Simple commercial satellites can often be planned, assembled and launched in as little as two to three years, while larger, more complex satellites like the Hubble Space Telescope can take more than a decade to go from the design phase to actual launch. The time and resources required to build such a complex piece of machinery, and to equip it with the latest in observation technologies, are formidable to say the least, and it’s likely that America’s most advanced spy satellites are at least near comparable in complexity and cost to orbiters like the Hubble.
A spy satellite designed today would include the most advanced observation and communications technologies available today – available, of course, meaning thoroughly vetted for reliability and effectiveness while within budget. That seems great, but because it could take a decade before today’s design sees deployment, the equipment we have in orbit is often outdated before it ever sees launch.
At the rate of digital advancement, ten years is practically a life time. Just to provide frame of reference, ten years ago today, the first ever iPhone still hadn’t been released for purchase yet. That means that in all likelihood, the best spy satellite we could launch into orbit today could potentially be equipped with tech made back when Snake was still one of the best games you could get on your cell phone.
Needless to say, this timeline is a hindrance to our intelligence gathering potential, but it’s not the only one. When designing a satellite for launch, the best we can do is attempt to predict the varied applications we’ll need it for in the coming decades, and equip it the best that we can to meet those predicted needs. That means that we could potentially end up with space-based assets that don’t do what we need them to do simply because our predictions weren’t completely accurate. An issue we realize we can’t address with our satellites today might prompt a new design – meaning we could then address today’s issue ten years from now, when there are certain to be new ones that have popped up since.
But the Air Force’s X-37 space plane could already be the answer to this problem. The X-37 is an unmanned drone that resembles the space shuttle, but is significantly smaller. It has already carried out a number of long-term orbital missions, though the Air Force has kept exactly what those missions are tightly under wraps. At the time I’m writing this, the X-37’s latest mission has kept it in orbit for 636 days, with no announced return date yet.
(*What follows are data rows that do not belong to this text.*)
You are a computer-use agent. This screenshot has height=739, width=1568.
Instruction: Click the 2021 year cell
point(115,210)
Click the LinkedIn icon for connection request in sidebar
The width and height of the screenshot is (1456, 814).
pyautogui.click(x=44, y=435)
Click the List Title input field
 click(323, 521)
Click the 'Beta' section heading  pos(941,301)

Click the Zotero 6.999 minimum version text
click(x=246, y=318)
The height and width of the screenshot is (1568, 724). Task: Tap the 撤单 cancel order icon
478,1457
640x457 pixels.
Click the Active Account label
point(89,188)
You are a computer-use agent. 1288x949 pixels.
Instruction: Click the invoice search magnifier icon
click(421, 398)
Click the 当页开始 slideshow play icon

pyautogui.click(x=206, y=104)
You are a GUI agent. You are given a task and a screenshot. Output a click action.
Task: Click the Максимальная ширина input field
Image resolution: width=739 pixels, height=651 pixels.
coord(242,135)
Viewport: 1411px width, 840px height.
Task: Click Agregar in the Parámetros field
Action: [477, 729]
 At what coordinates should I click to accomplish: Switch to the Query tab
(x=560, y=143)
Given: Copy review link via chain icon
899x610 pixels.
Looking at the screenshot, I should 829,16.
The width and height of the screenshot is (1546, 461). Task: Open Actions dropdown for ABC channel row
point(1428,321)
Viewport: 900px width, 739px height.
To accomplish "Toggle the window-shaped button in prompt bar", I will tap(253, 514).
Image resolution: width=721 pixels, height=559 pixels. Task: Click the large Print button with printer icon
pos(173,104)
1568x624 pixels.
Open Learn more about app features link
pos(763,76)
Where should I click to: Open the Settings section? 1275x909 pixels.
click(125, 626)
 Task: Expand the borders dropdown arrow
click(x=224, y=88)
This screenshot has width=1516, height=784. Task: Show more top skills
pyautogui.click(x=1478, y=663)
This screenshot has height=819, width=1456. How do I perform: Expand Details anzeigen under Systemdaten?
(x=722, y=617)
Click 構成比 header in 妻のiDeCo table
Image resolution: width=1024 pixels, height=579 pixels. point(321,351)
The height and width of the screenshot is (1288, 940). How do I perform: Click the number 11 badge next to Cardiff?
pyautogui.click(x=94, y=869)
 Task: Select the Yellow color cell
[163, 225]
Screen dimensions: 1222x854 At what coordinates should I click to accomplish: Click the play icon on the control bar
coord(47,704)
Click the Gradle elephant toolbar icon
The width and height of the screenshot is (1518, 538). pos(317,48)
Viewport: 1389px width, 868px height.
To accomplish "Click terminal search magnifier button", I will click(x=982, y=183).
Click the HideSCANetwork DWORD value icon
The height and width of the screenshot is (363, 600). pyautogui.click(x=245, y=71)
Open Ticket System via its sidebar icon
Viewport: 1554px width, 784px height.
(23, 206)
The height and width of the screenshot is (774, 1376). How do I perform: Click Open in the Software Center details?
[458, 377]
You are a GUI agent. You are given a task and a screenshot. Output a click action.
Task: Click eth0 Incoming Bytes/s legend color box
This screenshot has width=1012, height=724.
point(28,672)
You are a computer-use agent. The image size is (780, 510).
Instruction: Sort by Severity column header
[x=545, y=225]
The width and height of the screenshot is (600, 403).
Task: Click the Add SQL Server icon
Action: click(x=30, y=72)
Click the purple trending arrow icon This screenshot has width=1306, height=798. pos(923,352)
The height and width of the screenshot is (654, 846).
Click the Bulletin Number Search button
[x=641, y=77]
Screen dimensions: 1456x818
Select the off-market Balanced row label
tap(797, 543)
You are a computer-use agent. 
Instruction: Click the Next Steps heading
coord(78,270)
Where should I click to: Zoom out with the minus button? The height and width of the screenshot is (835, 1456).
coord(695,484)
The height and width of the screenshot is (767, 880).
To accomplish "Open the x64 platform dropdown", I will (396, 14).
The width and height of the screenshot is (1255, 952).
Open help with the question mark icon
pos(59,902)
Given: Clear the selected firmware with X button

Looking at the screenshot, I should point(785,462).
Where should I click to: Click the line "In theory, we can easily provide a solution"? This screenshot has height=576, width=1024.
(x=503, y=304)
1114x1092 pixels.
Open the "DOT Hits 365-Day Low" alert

Previous missions have kept it in orbit for two hundred to six hundred days at a time without breaking a sweat, each time prompting speculation about just what exactly it’s doing up there for such long stretches of time.
Most likely, it’s doing a number of different things – which would make the launch expense easier to justify, but it’s possible that, for the most part, the X-37 is a spy satellite that occasionally returns to earth to be refitted with the latest spy gadgetry based on current operational needs, shortfalls in our intelligence gathering apparatus, and new gear being rolled out for use. Unlike existing spy satellite platforms that may require upwards of ten years to deploy, the X-37 offers regularly scheduled (though secret) stops on Earth and in orbit, where it can circle above nations like Iran, North Korea, and China – as its current orbit actually does.
By serving as a mobile platform for spy satellite technologies, the Air Force’s X-37 can more quickly deploy new gear, return to the surface to replace, repair or maintain that gear, and then return to orbit once again, ensuring the United States always has the best and latest “eye in the sky” technology fielded where it can benefit us most.
Of course, until the Air Force opens the books on what they’ve been up to with their secretive space plane, this is all conjecture – but it seems likely that the Air Force, whose illustrious history of spying has included the SR71 Blackbird and the U2 Spy Plane, would recognize the tactical value of strapping a camera to the belly of the X-37 and bringing it home for tune ups from time to time.